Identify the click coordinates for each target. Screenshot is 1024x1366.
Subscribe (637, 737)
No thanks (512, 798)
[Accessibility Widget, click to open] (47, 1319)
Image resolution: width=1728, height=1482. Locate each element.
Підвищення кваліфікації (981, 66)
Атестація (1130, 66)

# ABOUT THIS TASK
Set down only the line containing "Subscribe (637, 737)" and the lines after it through the end, exactly as they appear above.

# FINISHED TASK
Subscribe (637, 737)
No thanks (512, 798)
[Accessibility Widget, click to open] (47, 1319)
Image resolution: width=1728, height=1482. Locate each element.
Підвищення кваліфікації (981, 66)
Атестація (1130, 66)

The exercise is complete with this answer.